Chartering Special Education

, Spencer Irvine, Leave a comment

The state of New York discovered that special needs students are not enrolling in charter schools as much as they are in public schools, and immediately thought that the charter schools were to blame. However, A study by the Manhattan Institute and the Center on Reinventing Public Education (CRPE) found that students with disabilities are less likely to enroll in charter schools.

Charter schools tend to reclassify special needs students out of the program. This reclassification helps explain at least 80% of recent growth in this gap, while the other 20% was due to students transferring between charter and public schools. When more general education students enter elementary education, their entrance automatically reduces the proportions of special needs students in comparison to the general population. It is not, as some alleged, a decrease in the enrollment of students with disabilities.

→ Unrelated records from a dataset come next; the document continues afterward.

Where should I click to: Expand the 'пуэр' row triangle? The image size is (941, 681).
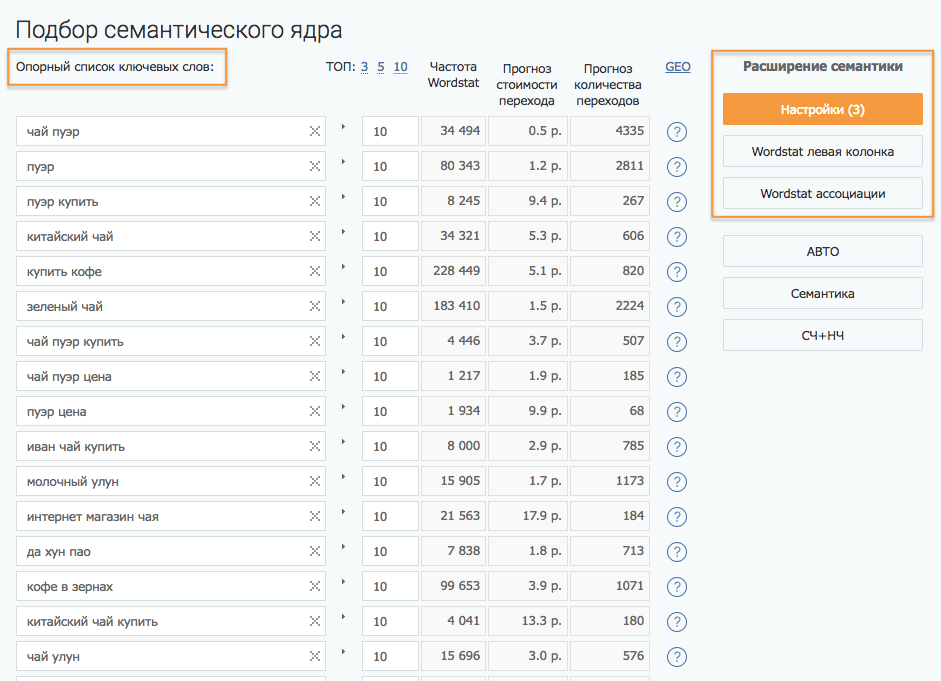click(x=343, y=162)
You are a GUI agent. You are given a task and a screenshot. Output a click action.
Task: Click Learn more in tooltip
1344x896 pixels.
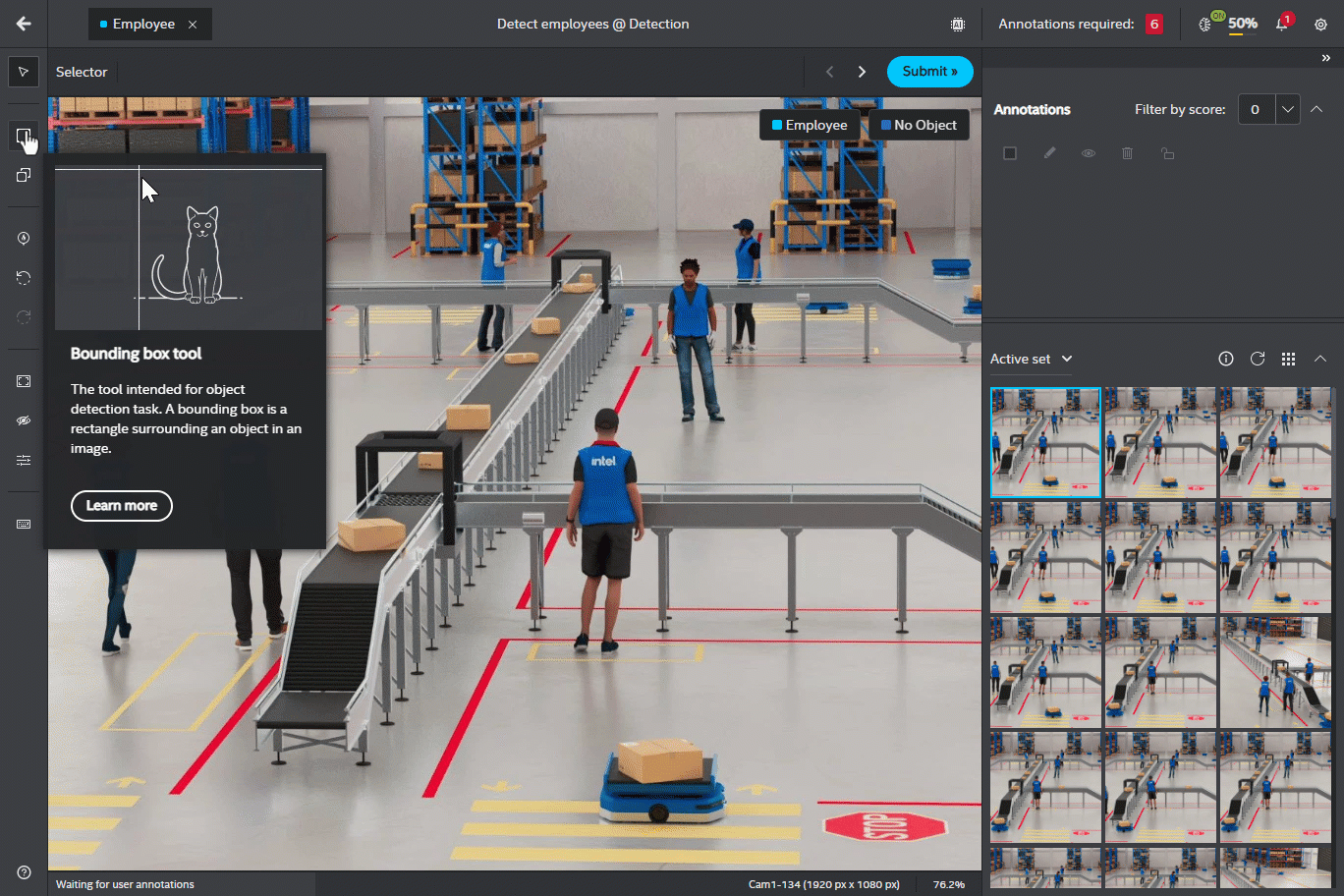point(122,506)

But, there is a lot of mobility among special needs students and it does not depend on whether they attend public or charter schools. According to the study, a third of charter school students who receive special education leave their charter school by their fourth year, while a third of public school students who receive similar services leave before their fourth year.

The study also saw an increase in Individualized Education Programs (IEP, or the special education program) over time in the group of special needs students in both charter and public schools. The overall change in both schools for IEP students was 1.2 percent.

And, adding to that, more students with disabilities apply to public schools over charter schools. For example, in the 2009-9 year, 12.6% of students who applied to public schools had special needs while 5.7%  of the students who applied to charter schools had such needs. Even though the percentage of special needs students increases over time to 2012-13, it is still less than the amount of students with special needs who apply to public schools with an average difference of 7.625% between public and charter schools.

 

Spencer Irvine is a staff writer at Accuracy in Academia.